Logo tínhamos um Rambler Classic, e com ele exploramos uma Flórida ainda muito simpática, quase caseira, sem os excessos turísticos que a Disney traria depois. Ao voltarmos para o Brasil, nos despedimos do nosso amigo de quatro rodas com saudade e tristeza, e voltamos para as nossas linhas de ônibus habituais.

Mas é claro que esta não seria uma história da nossa família se ficasse só por isso. Tenho certeza de que a primeira saída noturna com o Rambler não se transformou em desastre porque nosso anjo da guarda ficou tão perplexo com o que viu que chamou reforços. Não ocorreu a nenhum dos professores da auto-escola explicar à Mamãe que carros tinham farol: como podiam imaginar que alguém não soubesse disso? Tampouco ocorreu a ela perguntar como se dirigia à noite, já que as aulas eram de dia.

De modo que lá fomos nós, com uma lanterna acessa dentro do carro, tentando iluminar o caminho. Papai se prontificou a pilotar a lanterna enquanto Mamãe pilotava o carro, mas como ele não conseguia iluminar o que ela queria ver, ela acabou, sabe-se lá como, acumulando funções.
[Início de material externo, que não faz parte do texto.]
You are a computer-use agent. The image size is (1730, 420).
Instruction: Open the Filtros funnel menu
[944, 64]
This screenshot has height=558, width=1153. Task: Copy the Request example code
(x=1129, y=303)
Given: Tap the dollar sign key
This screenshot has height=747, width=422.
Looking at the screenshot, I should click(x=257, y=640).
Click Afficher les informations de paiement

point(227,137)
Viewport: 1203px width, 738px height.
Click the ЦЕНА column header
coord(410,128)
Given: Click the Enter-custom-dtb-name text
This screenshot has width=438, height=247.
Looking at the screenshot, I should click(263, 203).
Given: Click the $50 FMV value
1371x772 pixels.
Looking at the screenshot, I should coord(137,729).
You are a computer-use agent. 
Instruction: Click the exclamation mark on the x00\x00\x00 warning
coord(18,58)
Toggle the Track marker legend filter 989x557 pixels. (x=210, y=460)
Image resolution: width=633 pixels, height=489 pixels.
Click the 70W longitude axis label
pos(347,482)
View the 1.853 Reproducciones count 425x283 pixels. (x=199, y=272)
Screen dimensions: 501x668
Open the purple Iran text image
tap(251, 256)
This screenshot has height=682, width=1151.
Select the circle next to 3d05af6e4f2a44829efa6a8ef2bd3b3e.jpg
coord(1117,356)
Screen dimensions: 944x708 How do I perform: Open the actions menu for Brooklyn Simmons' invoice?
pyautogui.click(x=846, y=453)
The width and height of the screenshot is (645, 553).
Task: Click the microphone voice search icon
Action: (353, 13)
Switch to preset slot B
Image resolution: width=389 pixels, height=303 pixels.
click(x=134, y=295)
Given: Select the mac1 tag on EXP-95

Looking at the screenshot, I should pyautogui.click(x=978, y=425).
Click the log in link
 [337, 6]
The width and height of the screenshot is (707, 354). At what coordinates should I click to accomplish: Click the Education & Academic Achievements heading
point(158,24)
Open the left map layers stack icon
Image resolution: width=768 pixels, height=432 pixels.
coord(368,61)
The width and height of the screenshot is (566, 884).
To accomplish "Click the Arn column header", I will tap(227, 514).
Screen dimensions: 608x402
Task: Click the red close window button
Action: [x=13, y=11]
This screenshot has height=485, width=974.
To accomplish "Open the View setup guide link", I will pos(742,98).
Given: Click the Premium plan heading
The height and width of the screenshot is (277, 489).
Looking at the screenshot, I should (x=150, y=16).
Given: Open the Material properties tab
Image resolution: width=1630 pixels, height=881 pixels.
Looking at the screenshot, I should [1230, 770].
Pois fomos aonde devíamos ir, e voltamos sãos e salvos.

O mais estranho é que nenhum de nós – nem Papai, nem Mamãe, nem o Nonno, muito menos a Laura ou eu – nos lembramos de que, mesmo no Brasil, todos os carros e ônibus tinham utilíssimas lanternas embutidas na carroceria.

No dia seguinte, quando um amigo passou em casa para saber como estávamos nos virando, Mamãe se queixou amargamente do horror que era dirigir à noite.

-- Mas os faróis não estão funcionando?

-- Faróis?

E pronto, fez-se a luz.

Depois a gente se queixa de que a vida não é fácil.